Wednesday, August 5, 2009

Leaving Tomorrow!

Now, the first thing I want you to do is leap on over to Sarah's most recent blog at http://sarahbooz.blogspot.com/ (note to self: LEARN TO DO LINKS!) because she's put up three pictures of our little place in France...a skill which I meant to make her show me earlier today only I didn't. OK?

There. Isn't it gorgeous?

Long, hot day yesterday. We went a little over 11 hours, which is fine with me because it means that when I get back from France I will have a nicely sized check waiting for me. I will need this because even though I know perfectly well there's not anything I need to buy while I'm there (except for kicking in my share of the food and electricity and wine and like that there), I'll find something...I always do.

Why on earth can't people film things in some sort of logical relation to the actual weather? There I was in Bayonne, NJ all day yesterday - and we all know what yesterday was like, a hideous steam bath - wearing my nice heavy jean jacket and walking back and forth in direct sunlight. See my frequent comments on the glamour of movie/TV making. Yeah, right. Of course, you understand that the one time I did film a cold weather scene in actual cold weather I bitched and screamed about that, too (well, there was some justification on that one; it was the outdoor set in November with NO COFFEE) - there's no pleasing me. Oh, and I did actually change clothes three times. Jean jacket, pink T-shirt and jeans for walking up and down the street, pink T-shirt and blue shirt and jeans for walking through the bar, and khakis and a blue polo shirt for doing nothing after that since they didn't use me in the third bit. Ah, well - God bless SAG, which is going to pay me an extra 15.25 for more than one outfit. I love my union.

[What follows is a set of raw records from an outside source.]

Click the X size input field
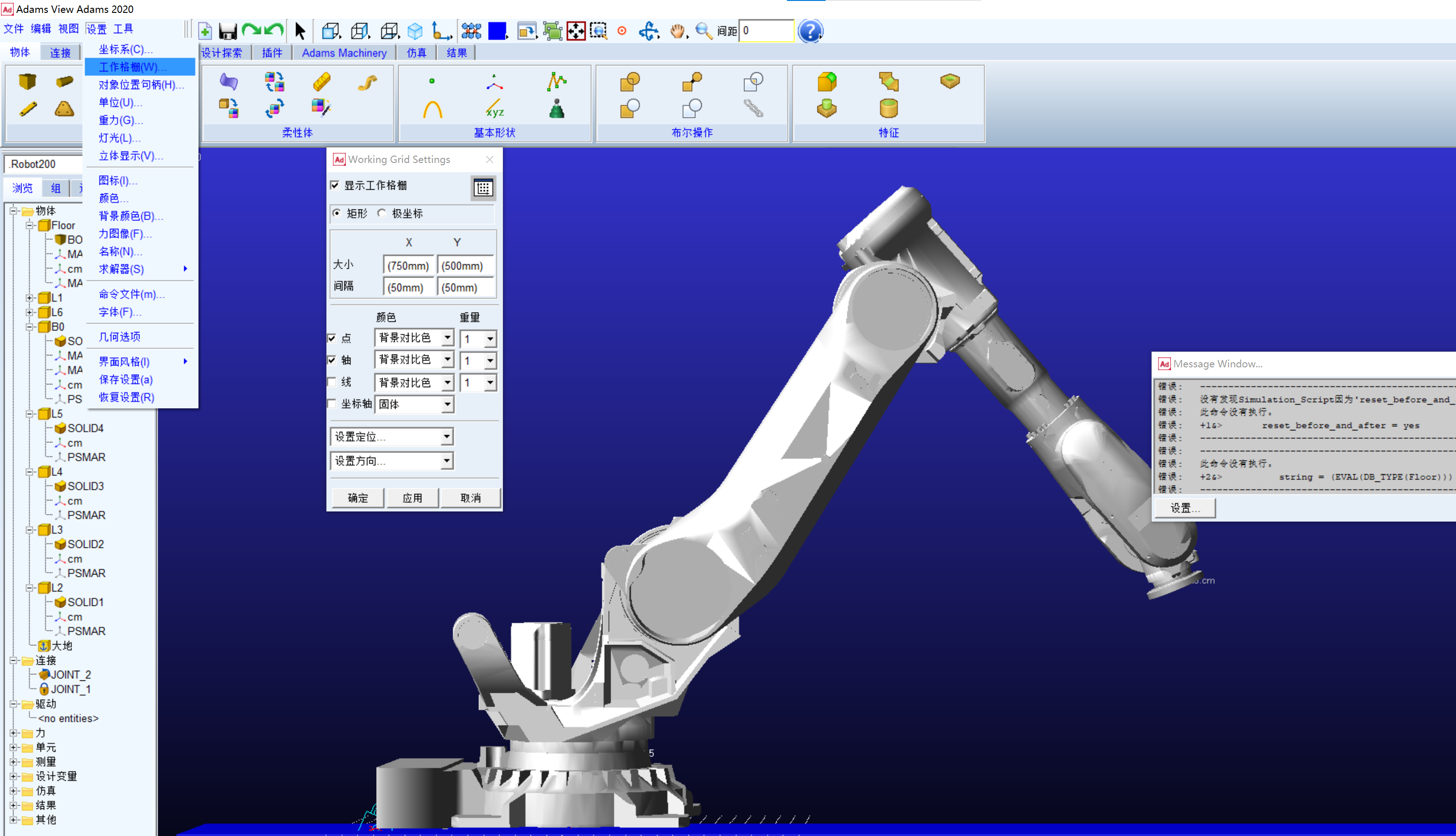Image resolution: width=1456 pixels, height=836 pixels. tap(408, 266)
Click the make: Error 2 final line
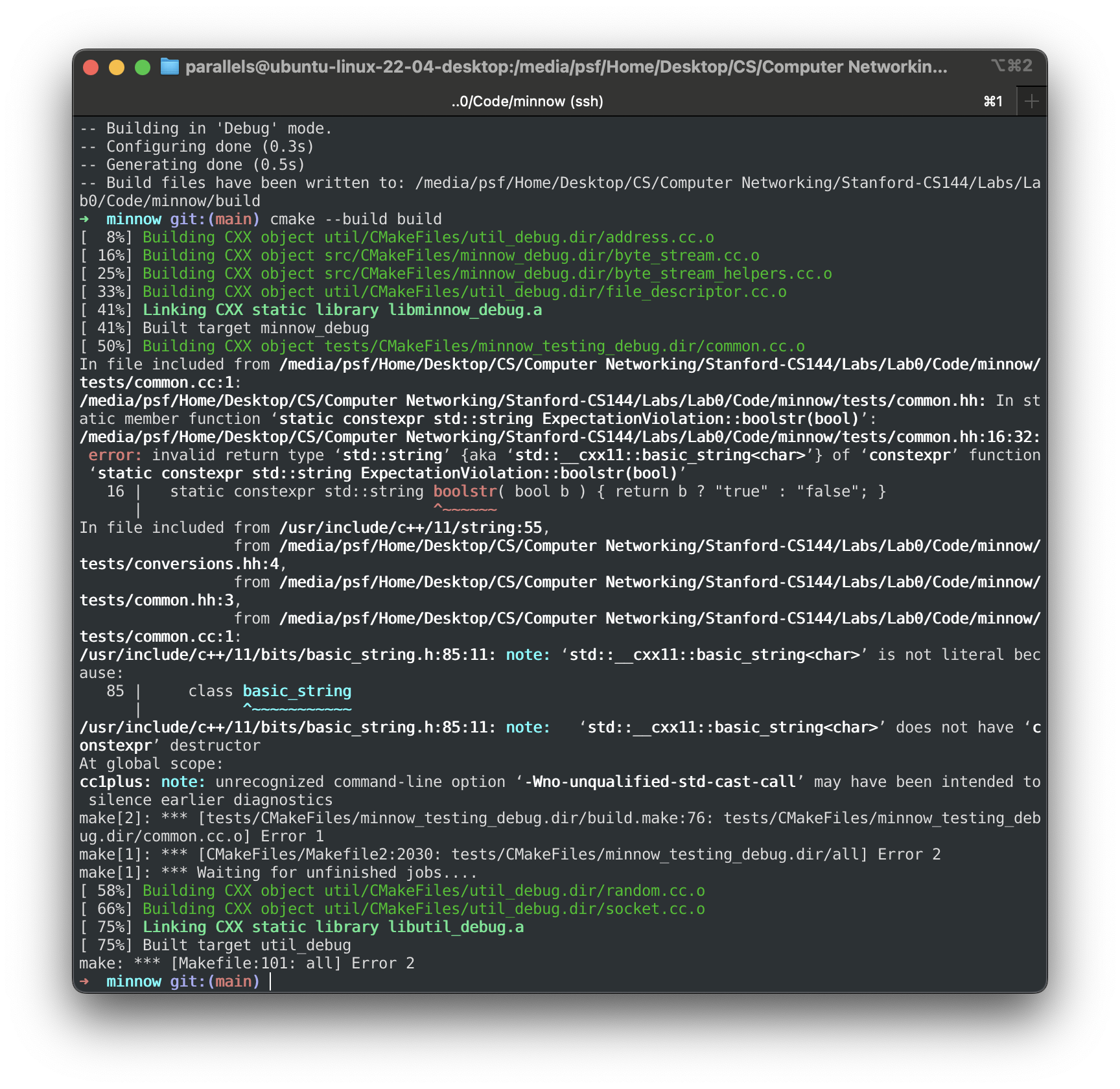Image resolution: width=1120 pixels, height=1089 pixels. (x=248, y=963)
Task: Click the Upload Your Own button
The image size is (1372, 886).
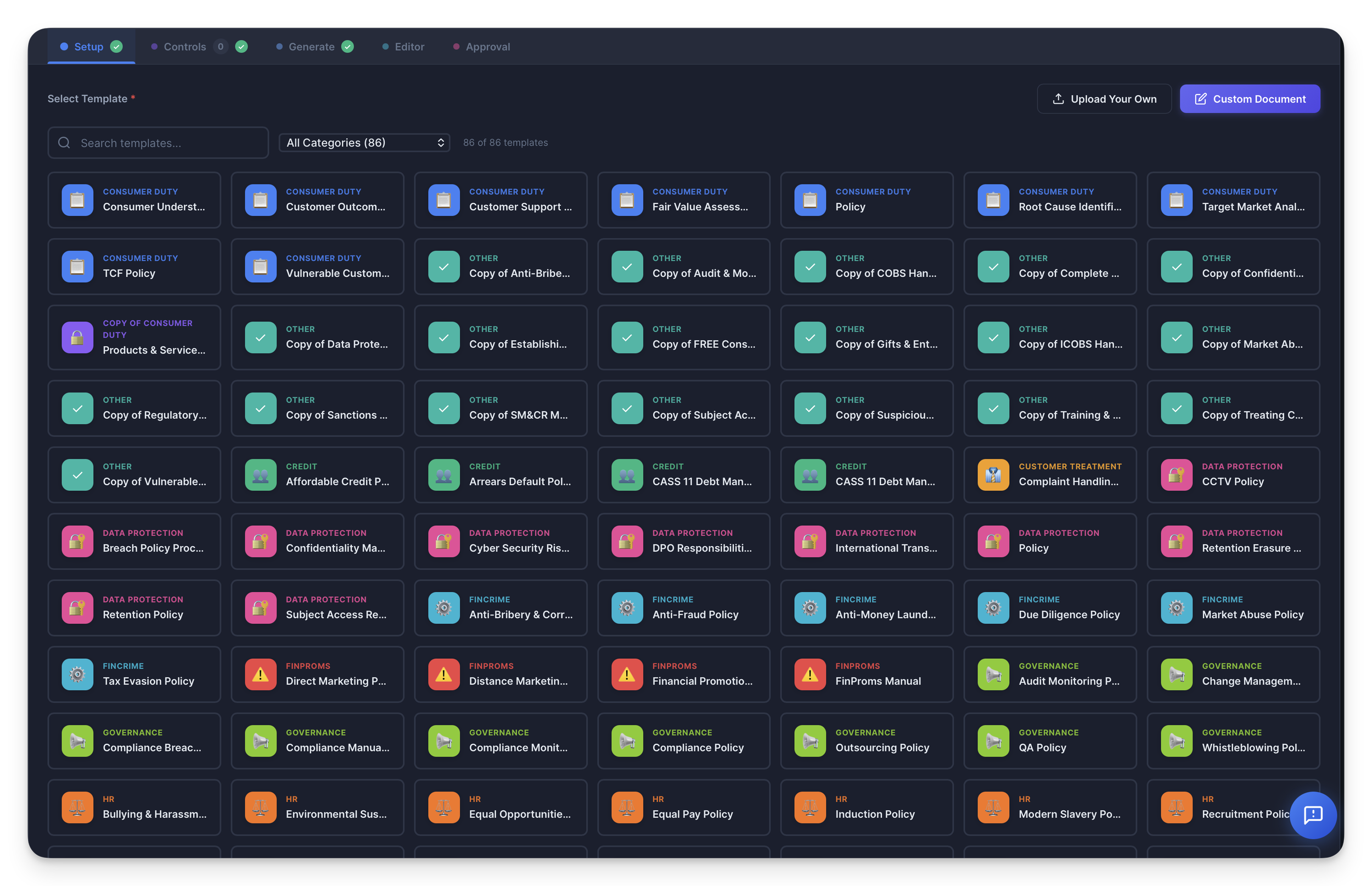Action: click(1104, 98)
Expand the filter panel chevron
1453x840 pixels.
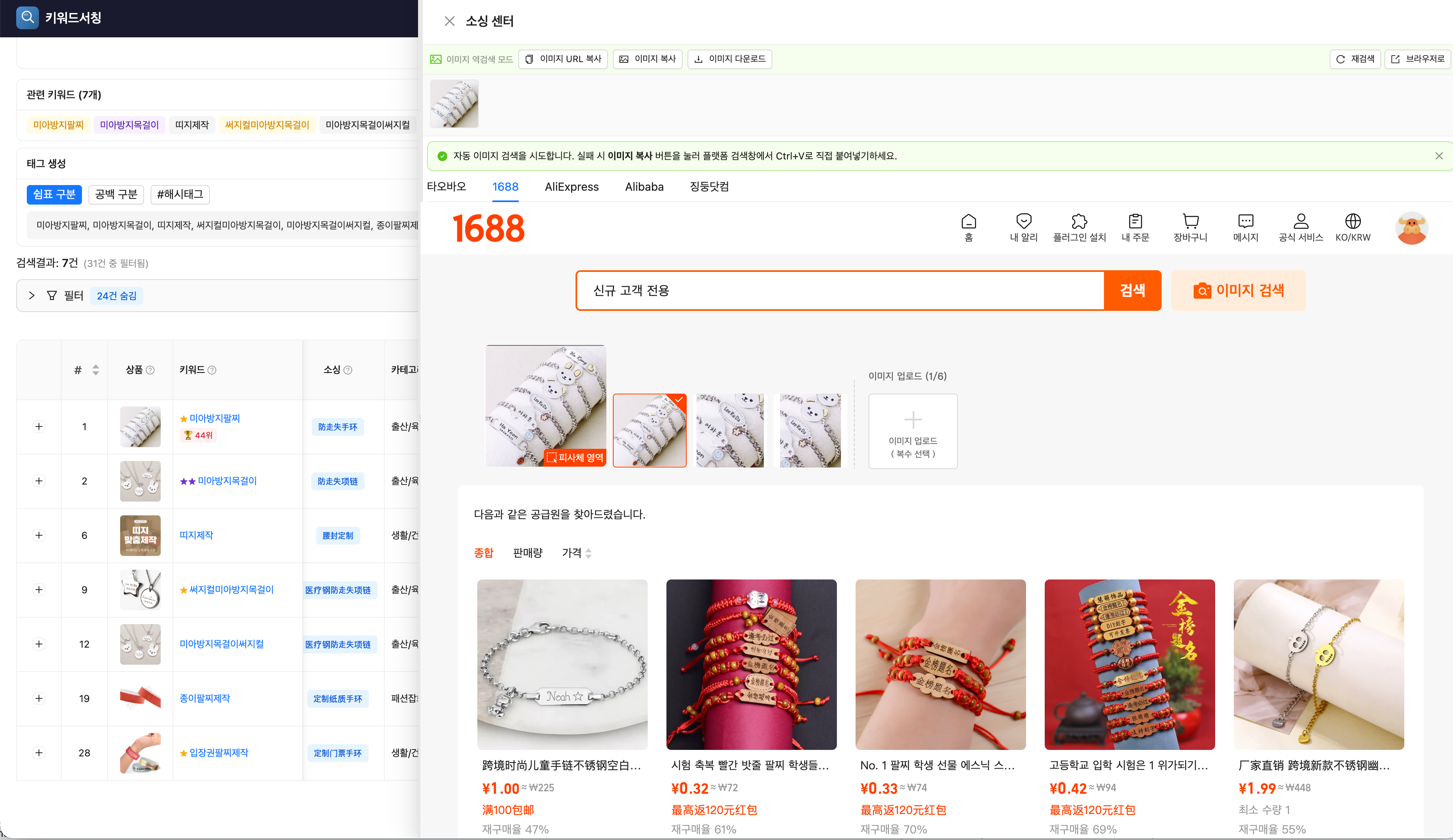point(32,296)
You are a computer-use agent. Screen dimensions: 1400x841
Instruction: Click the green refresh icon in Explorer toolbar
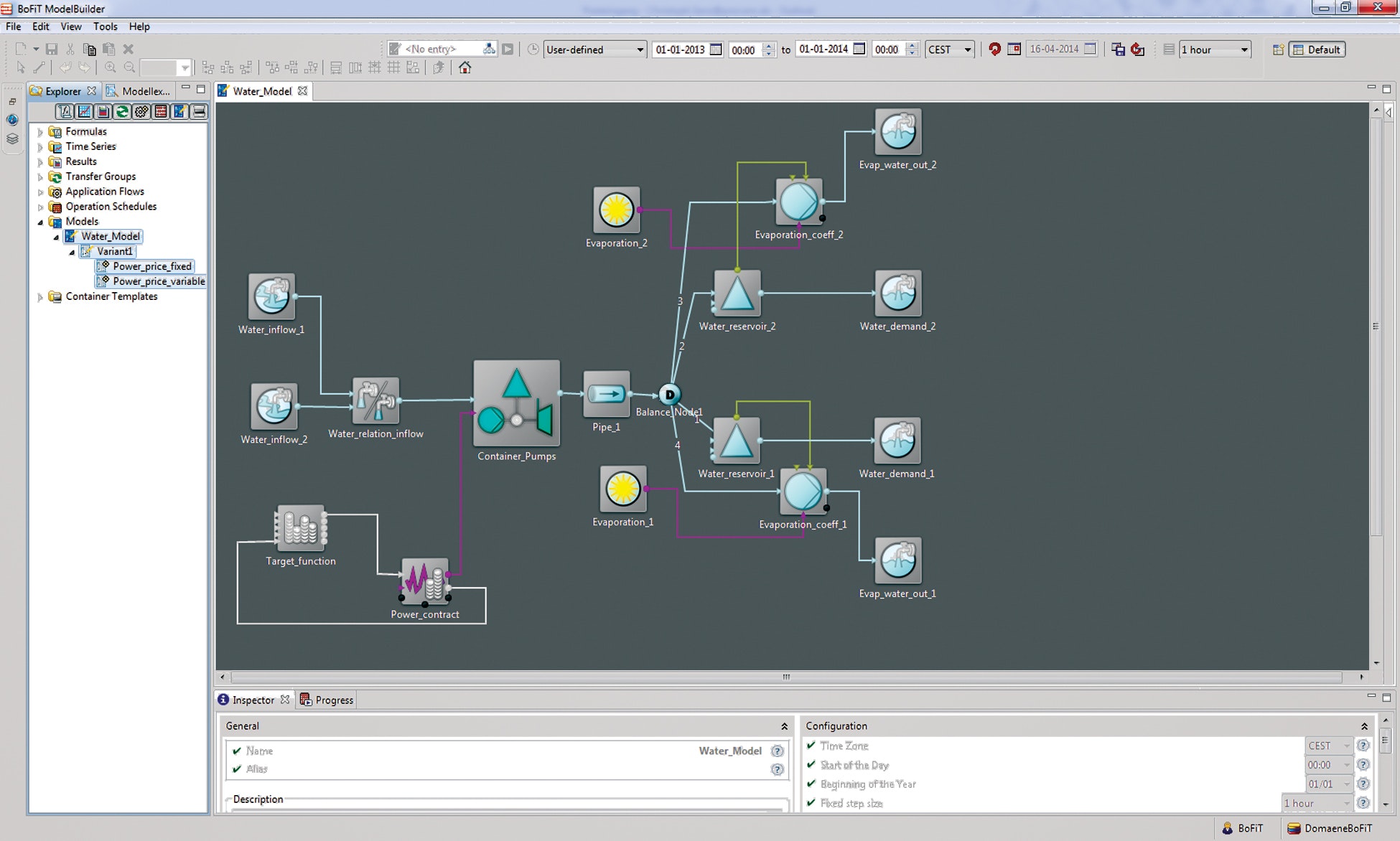click(122, 111)
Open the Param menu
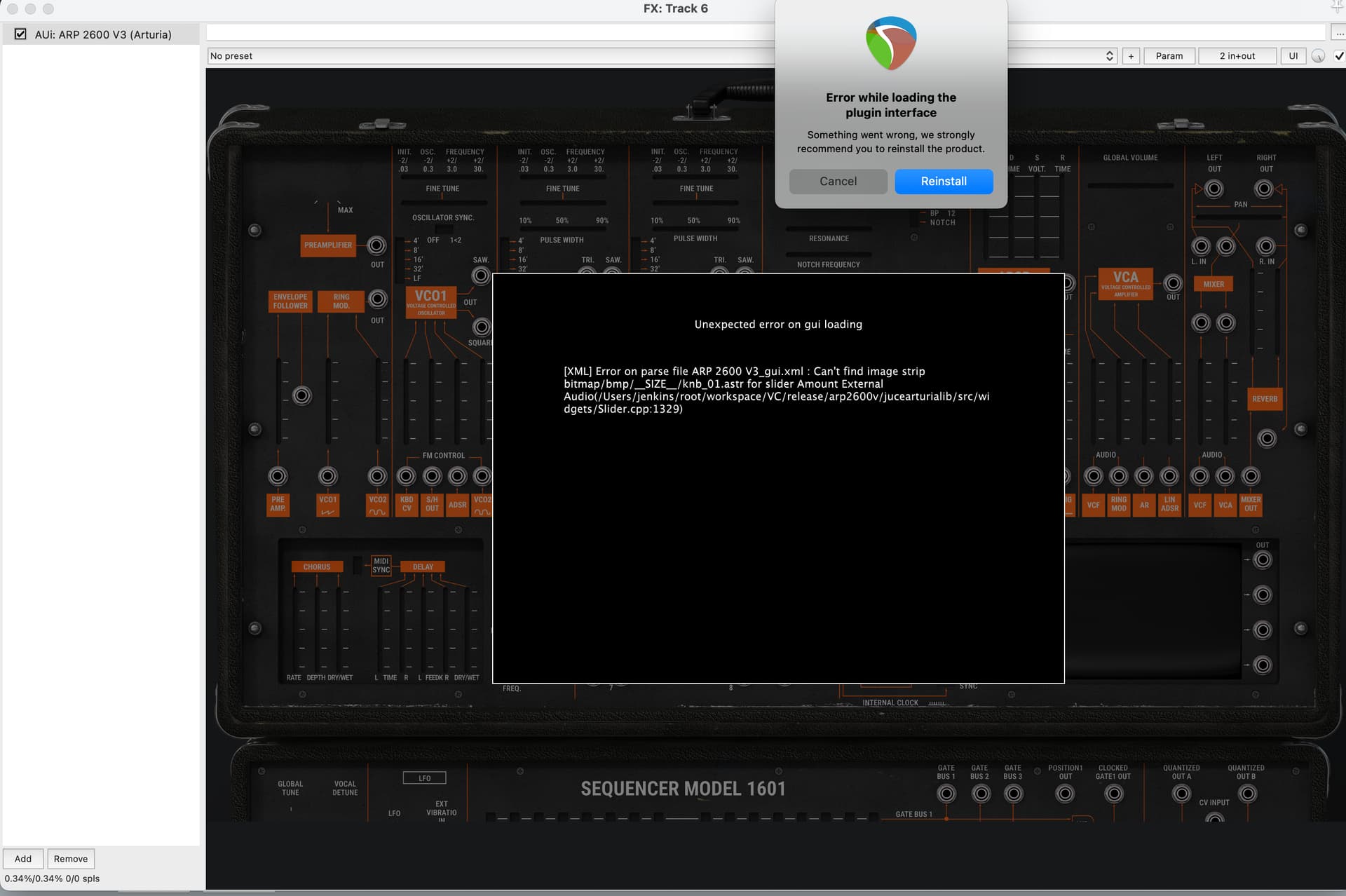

So - walk back and forth, walk through a bar, walk back and forth on the other side of the street, hang out in holding for the better part of the day. The usual, naturally, but this shoot had an extra added attraction.

We were quite a small group, about 22 of us, and therefore we did a lot more whole-group chatting than usual. The Boardwalk Empire shoots were all mob scenes (like over two hundred background people), so you tended to form a small group within the big group. But this gang was small and chatty.

It turns out that one of the guys had left his wife at home with her elderly, sick dog. The dog was 17 and not doing well, and he spent the better part of the day on his cell phone trying to get her to face the reality that it was time for the dog to be taken to the vet and put to sleep (to save it any suffering, of course), but she seemed to be resisting this idea. Naturally he told us what was going on (well, we could all hear the phone calls anyway), so we were commiserating and telling him about having to put down our own animals (which of course turned into a rousing discussion of assisted suicide/euthanasia for humans at one point). (Of which, by the way, I am in favor...don't you DARE try to keep a comatose me alive with feeding tubes and machines when I've basically already left the room.)

Well, toward the end of the day his phone rang again, and this time we all clearly heard his first words. Which, memorably, were: "$200 for an URN?"

Oh, dear. I'm afraid a few of us had to head out of the room at that point. I'm sorry - but after all the doom and gloom with the dog all day long, that just gave some of us the giggles. I don't know WHY it did (but then some people, of whom I am unfortunately one, just get to a point where they can't take it any more).

At any rate, this one is going down in history as the strangest remark I've ever heard in holding.

I have one chore left to do tomorrow, and then I shall pack (consulting my handy packing list as I go) and launch myself into the wonderful post-apocalyptic world of overseas airline travel - wearing my slip off shoes, carrying my toothpaste in a little plastic bag, and knowing that they will pull me out of line to wand me further because I look so completely inoffensive that the TSA people can never believe that I actually AM inoffensive. And then I shall hop on the plane and sit in my happy economy seat - or as we seasoned travelers like to refer to it - the Greyhound Bus of the skies.